**SOURCE DATA:**
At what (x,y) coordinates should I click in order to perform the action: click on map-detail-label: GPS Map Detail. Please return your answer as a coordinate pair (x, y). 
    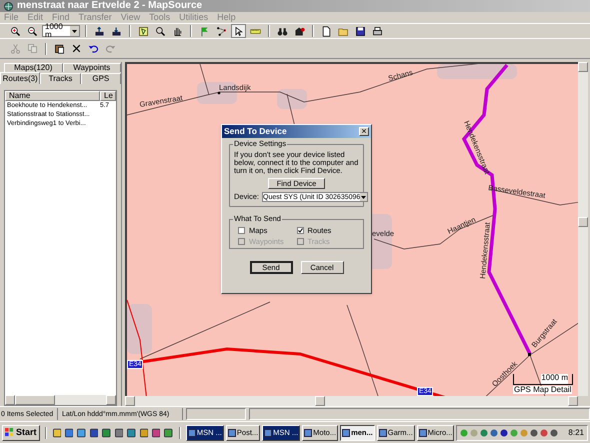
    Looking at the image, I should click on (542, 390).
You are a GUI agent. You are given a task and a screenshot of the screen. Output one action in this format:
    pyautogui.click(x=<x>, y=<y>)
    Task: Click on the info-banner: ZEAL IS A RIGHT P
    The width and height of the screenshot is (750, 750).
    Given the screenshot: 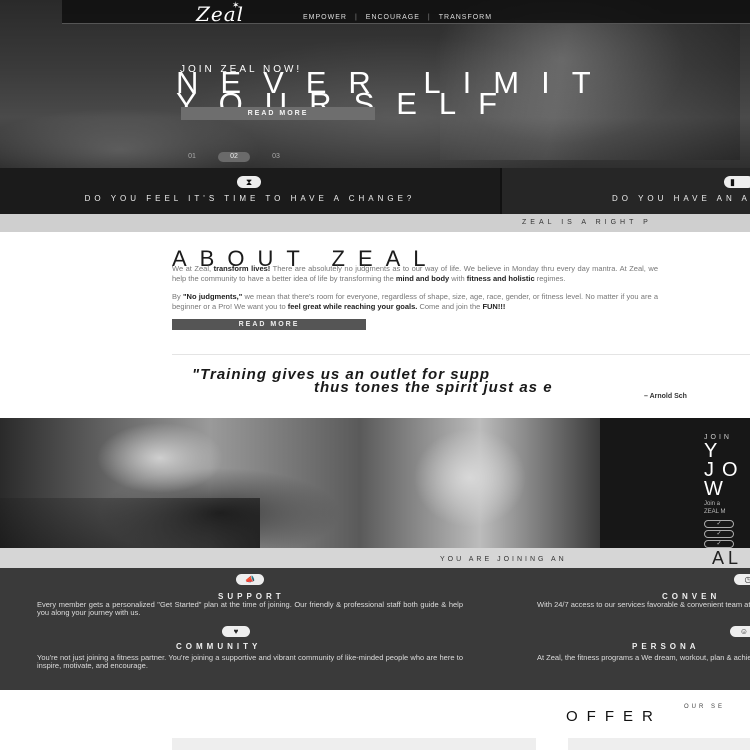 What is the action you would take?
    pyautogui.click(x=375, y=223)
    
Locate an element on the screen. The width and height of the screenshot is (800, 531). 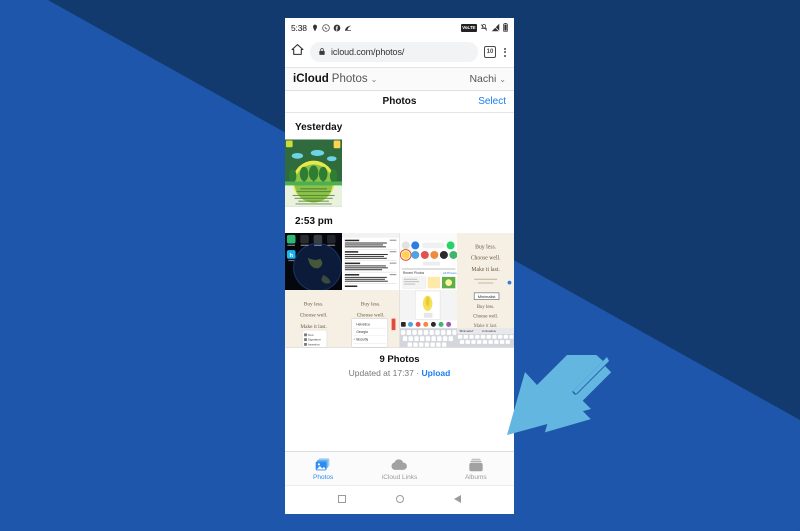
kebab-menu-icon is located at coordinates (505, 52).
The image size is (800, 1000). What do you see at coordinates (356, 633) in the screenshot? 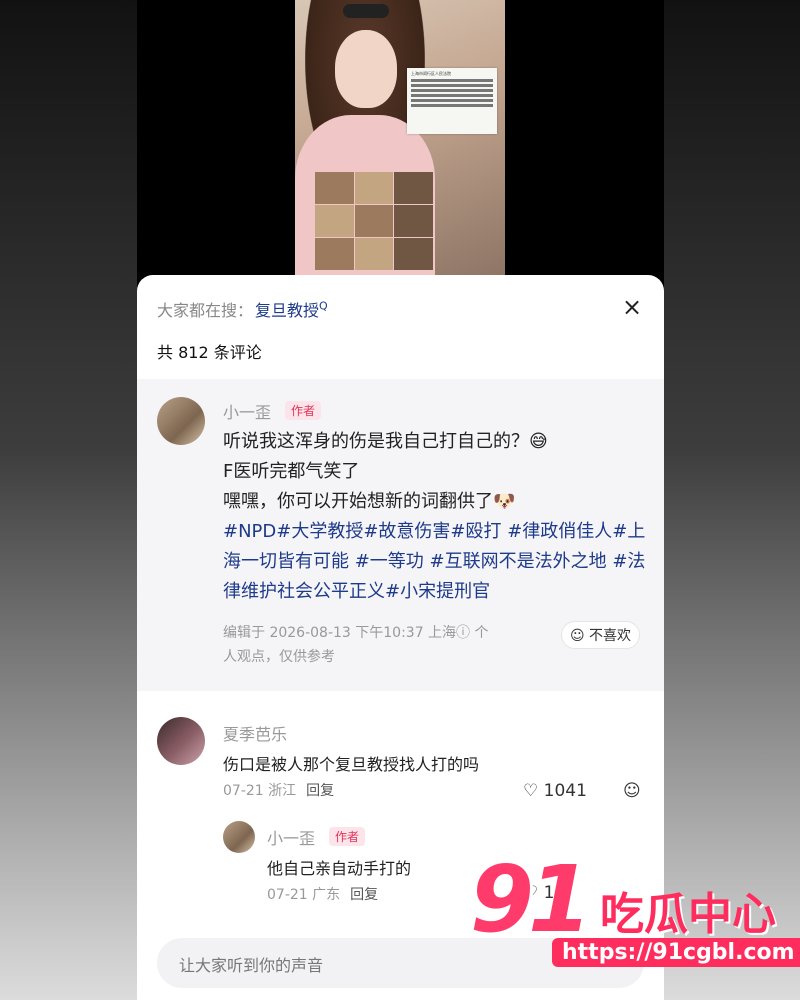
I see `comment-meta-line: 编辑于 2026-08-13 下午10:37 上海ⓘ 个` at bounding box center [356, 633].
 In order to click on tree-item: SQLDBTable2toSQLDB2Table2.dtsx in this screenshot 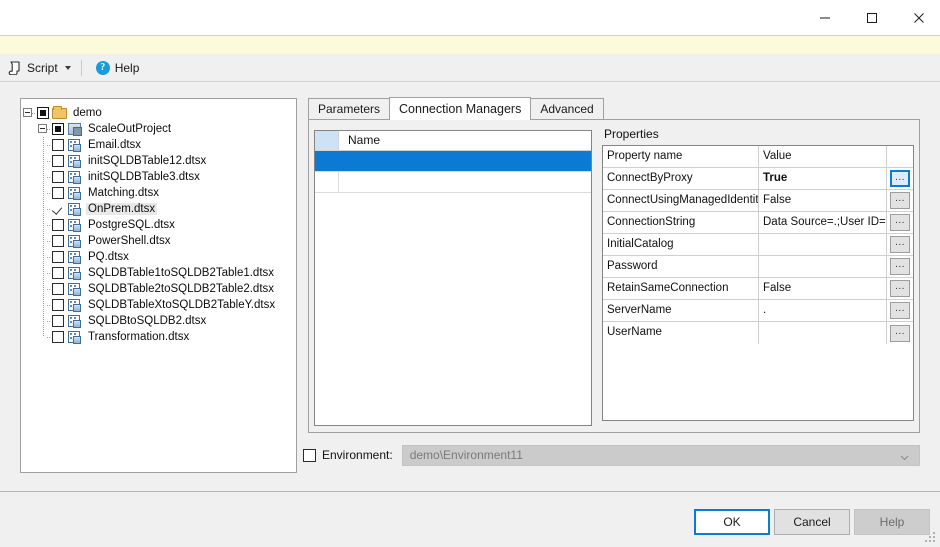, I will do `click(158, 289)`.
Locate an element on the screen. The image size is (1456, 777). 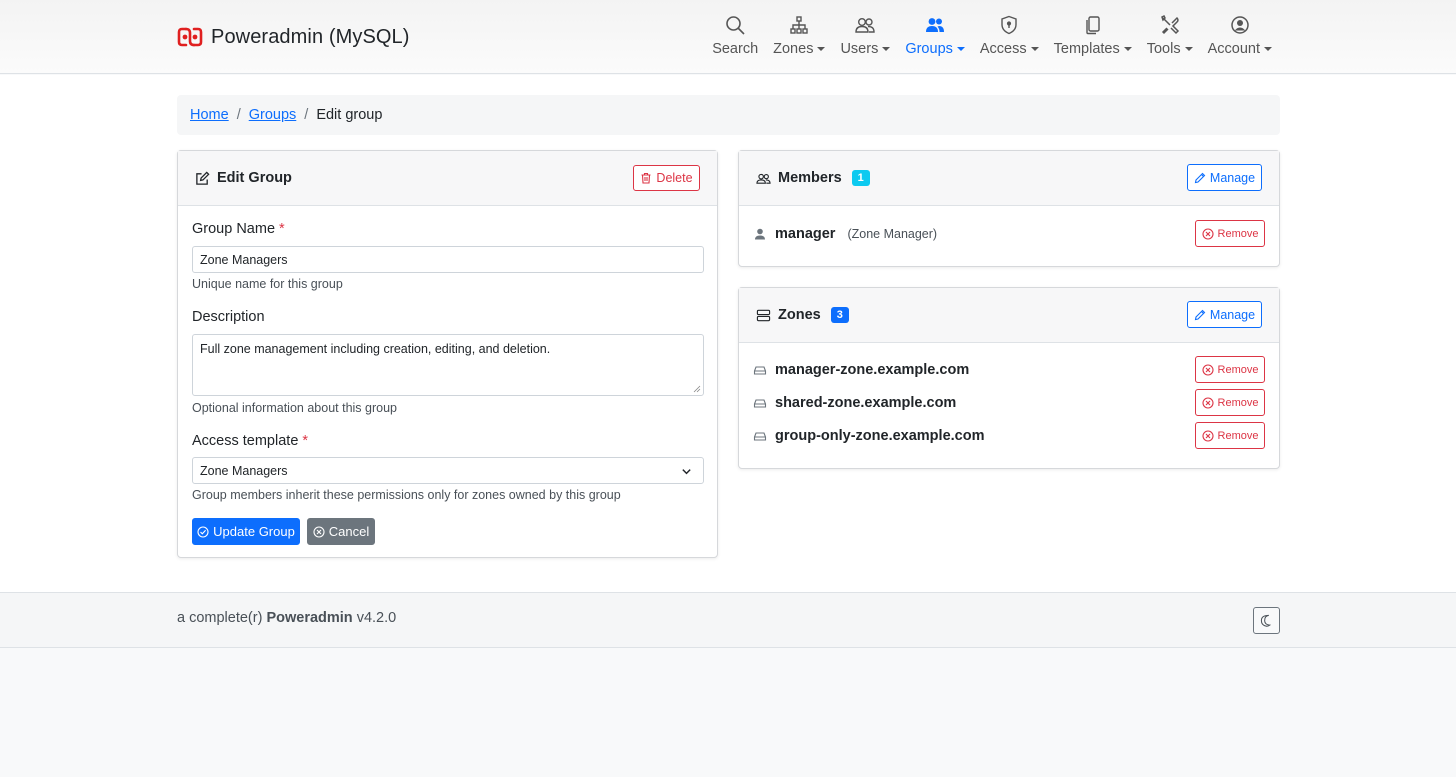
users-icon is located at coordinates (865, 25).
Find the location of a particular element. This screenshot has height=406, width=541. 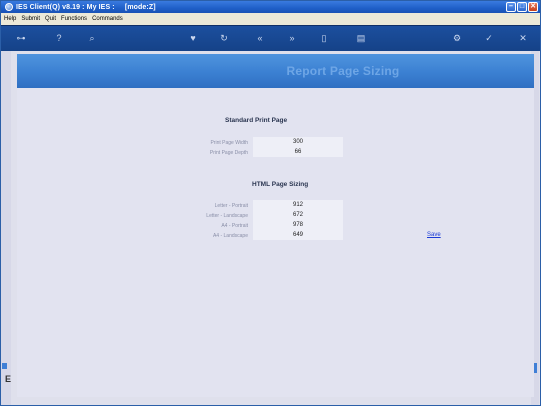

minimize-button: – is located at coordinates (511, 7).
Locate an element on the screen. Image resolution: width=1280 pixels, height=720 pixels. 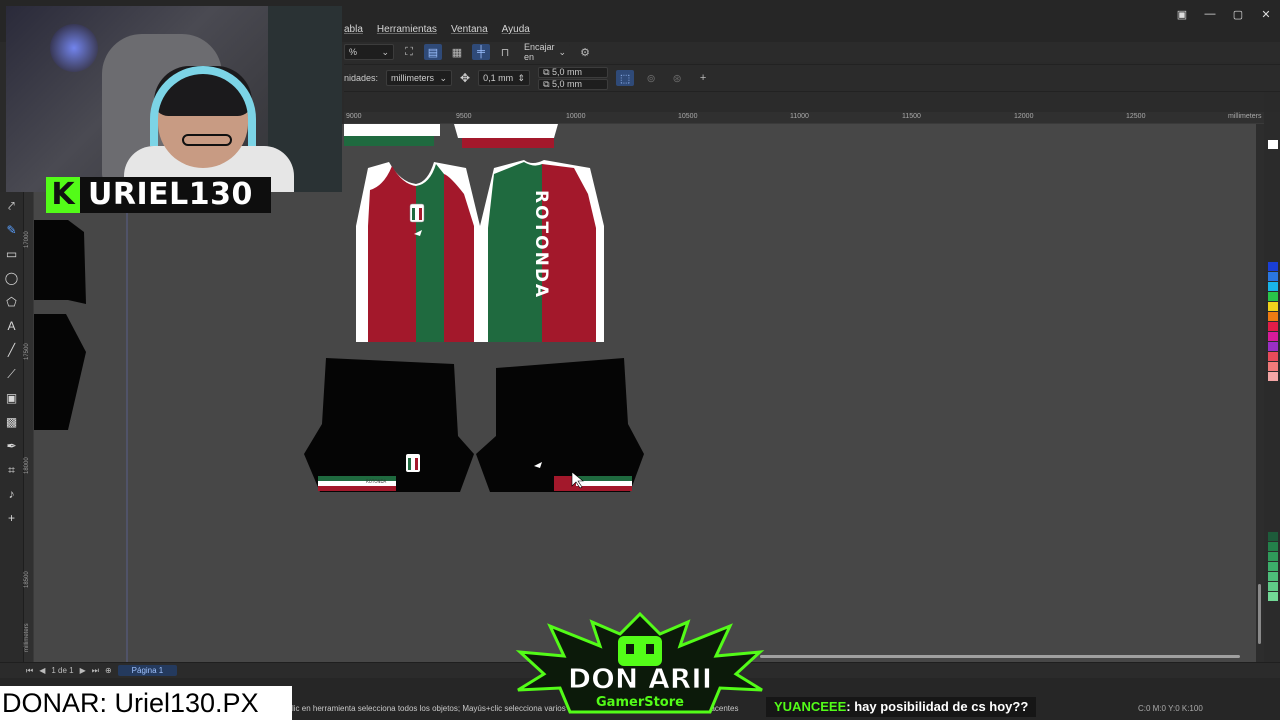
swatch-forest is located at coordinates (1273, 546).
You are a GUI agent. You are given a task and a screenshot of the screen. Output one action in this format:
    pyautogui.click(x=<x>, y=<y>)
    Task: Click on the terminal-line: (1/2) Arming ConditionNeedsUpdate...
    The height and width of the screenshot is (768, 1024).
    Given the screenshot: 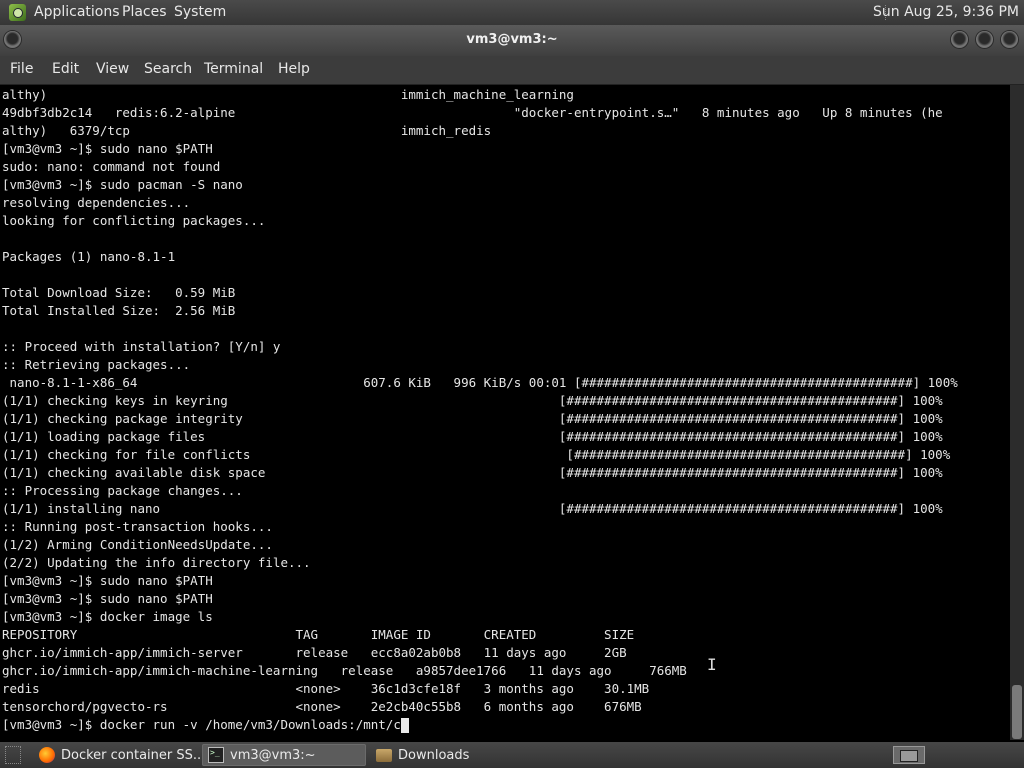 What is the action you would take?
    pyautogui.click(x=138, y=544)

**TASK TO CARRY OUT:**
Which lines in the records above contain the string "pyautogui", counting only matches in the same case? Pick out each of those lines and copy it in full.

**RESULT OF THIS EXERCISE:**
    pyautogui.click(x=<x>, y=<y>)
    pyautogui.click(x=375, y=223)
    pyautogui.click(x=<x>, y=<y>)
    pyautogui.click(x=138, y=544)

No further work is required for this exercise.